A Brooklyn rabbi said Tuesday that he was beaten by two men screaming "Allahu Akbar" (God is Great) after a third man snatched his kippa off his head in a New York City subway station, CBS news reported.According to various news sources, the one who stole the Rabbi's yarmulke was hit by a car while running away. Police have arrested him and charged him with hate crimes. The other two, who beat the Rabbi, have not been arrested.

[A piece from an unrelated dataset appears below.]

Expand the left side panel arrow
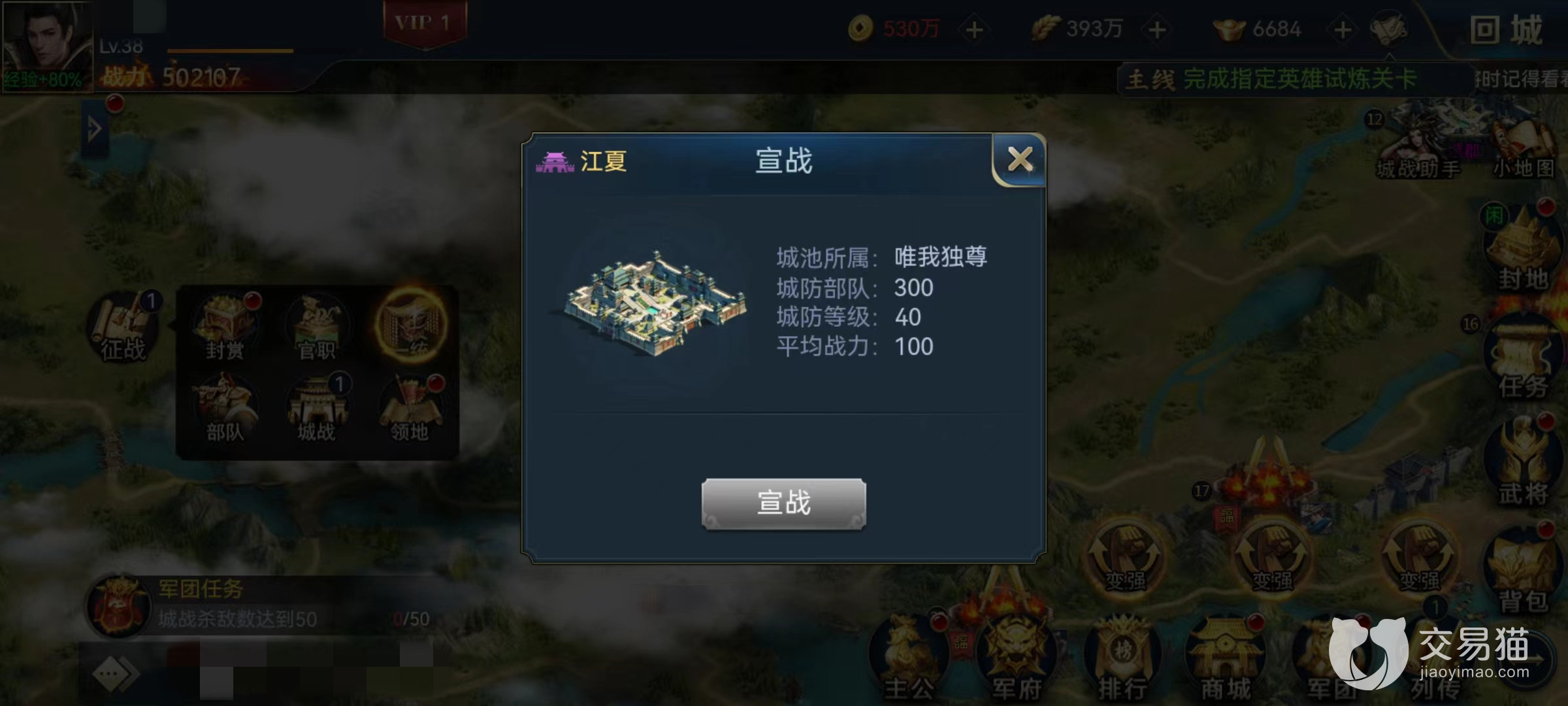The image size is (1568, 706). pos(95,129)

Also, Deborah Lipstadt has a post on a wretched analogy by a deputy director for the Boston Museum of Fine Arts. The museum owns a painting which an Austrian woman is laying claim to. The painting was sold during the Holocaust, and the woman claims it was "under duress." The director makes the analogy to the Depression to suggest that the sale was made freely, minimizing to the extent of denying the experience of Jews trying to escape Nazi genocide. Lipstadt writes:
I would suggest that MFA Deputy Director Getchell learn a bit more about history before she makes any more such far fetched, if not, absurd analogies.Meanwhile, Norm Geras recently noted another wretched analogy. Journalist Brian Keenan compared the destruction in Lebanon to the Holocuast. While the destruction in Lebanon was tragic, it hardly compares in any sense to the Nazi attempt to systematically destroy an entire people.

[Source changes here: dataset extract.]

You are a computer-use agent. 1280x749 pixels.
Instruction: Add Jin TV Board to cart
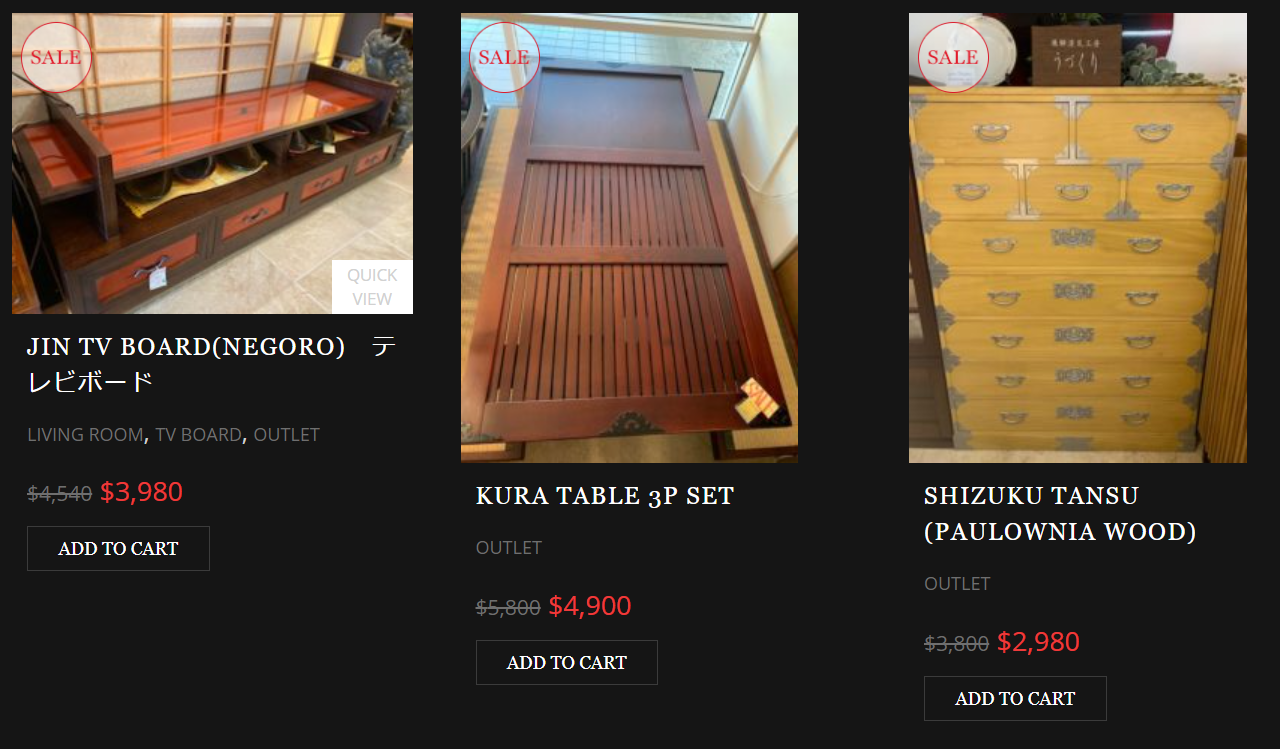(x=118, y=549)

Why do I include these links in a post about an antisemitic assault in Brooklyn? Like any ideas that have been around so long, antisemitism and racism are deeply embedded in our society. Yet it isn't the case that stereotypes about Jews show up in crime dramas the way that stereotypes about blacks as criminals does. I think because of that, people have a hard time getting a handle on antisemitism. A lot of people, in fact, think it's a thing of the past. But it is deeply ingrained. Here are two examples of how Jewish history is misremembered and manipulated.